Your goal: Copy every line of the entries below word for word, leaving out the pictures.

Data lines:

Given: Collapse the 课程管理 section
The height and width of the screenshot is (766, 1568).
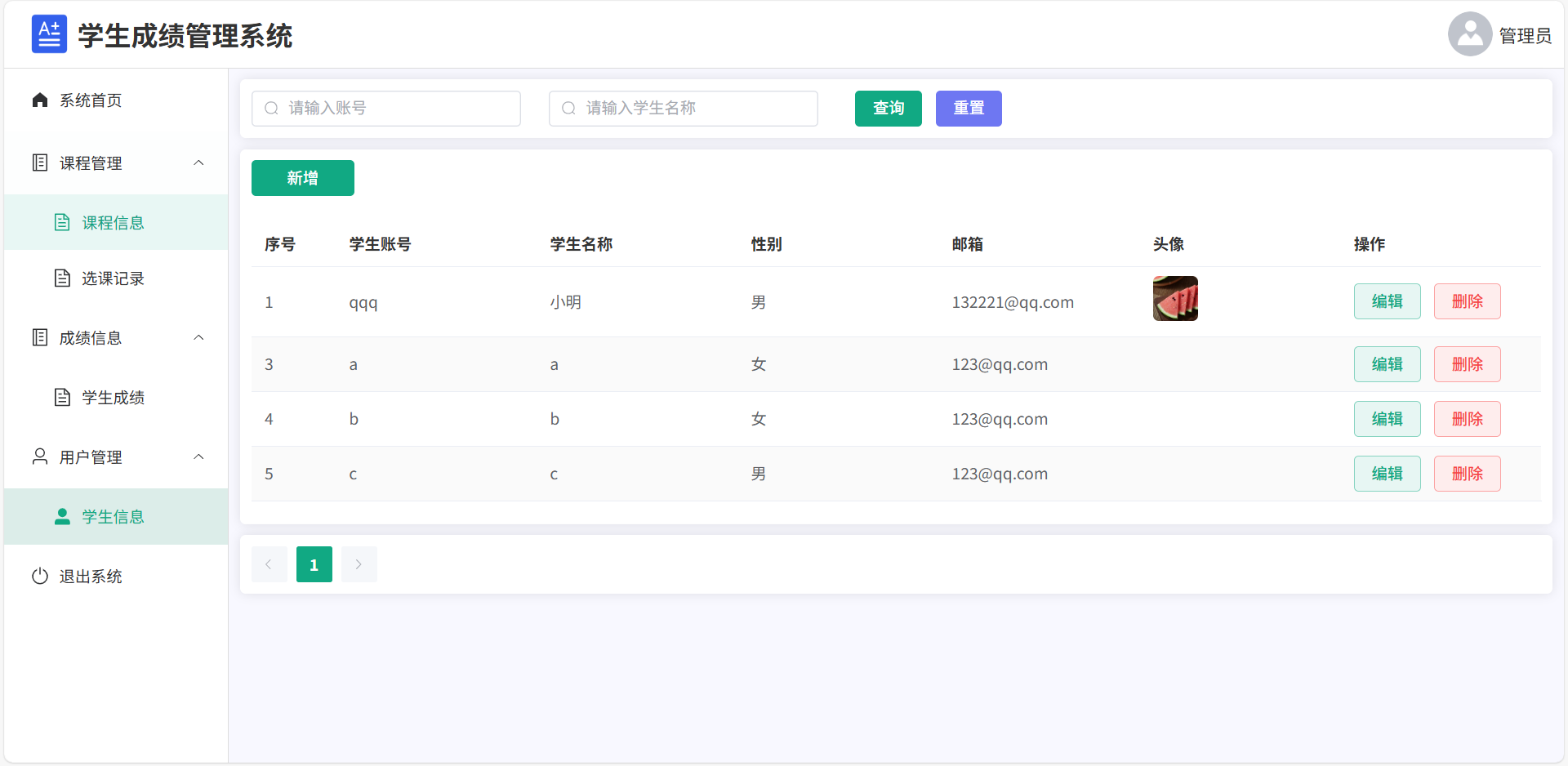Looking at the screenshot, I should 198,162.
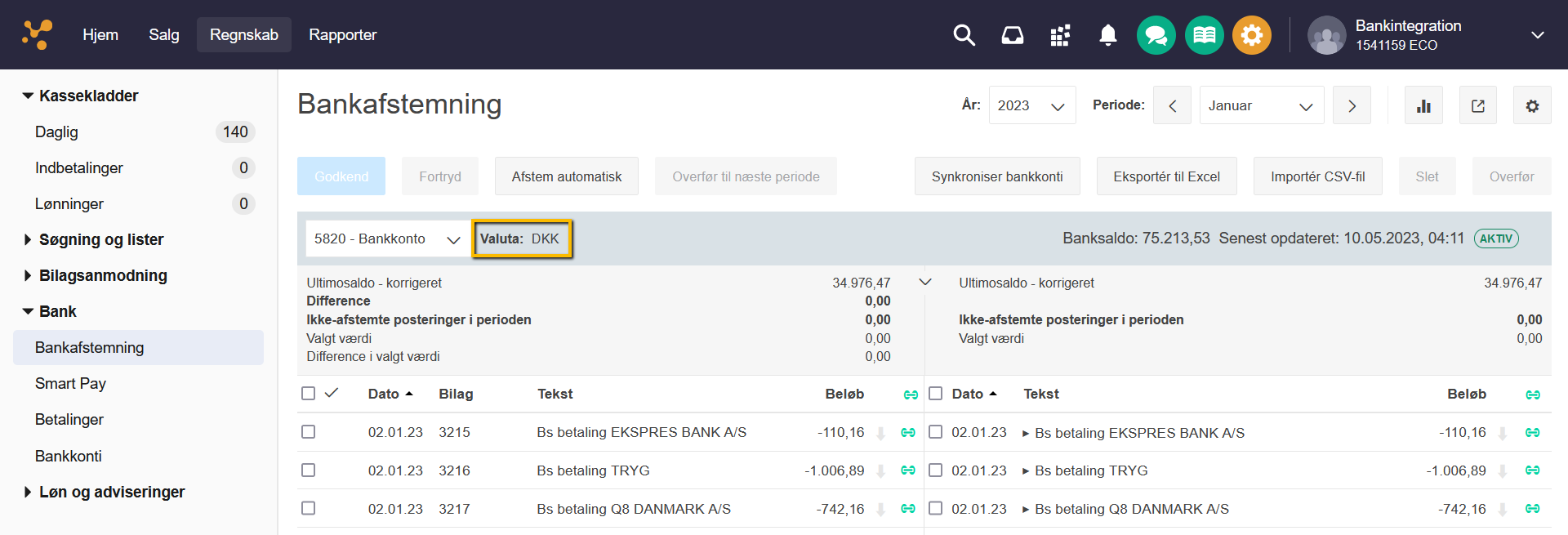Click the inbox tray icon
The height and width of the screenshot is (535, 1568).
(1012, 35)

Final result:
Given: Collapse the 课程管理 section
The height and width of the screenshot is (766, 1568).
Looking at the screenshot, I should 198,162.
Click the inbox tray icon
The height and width of the screenshot is (535, 1568).
(1012, 35)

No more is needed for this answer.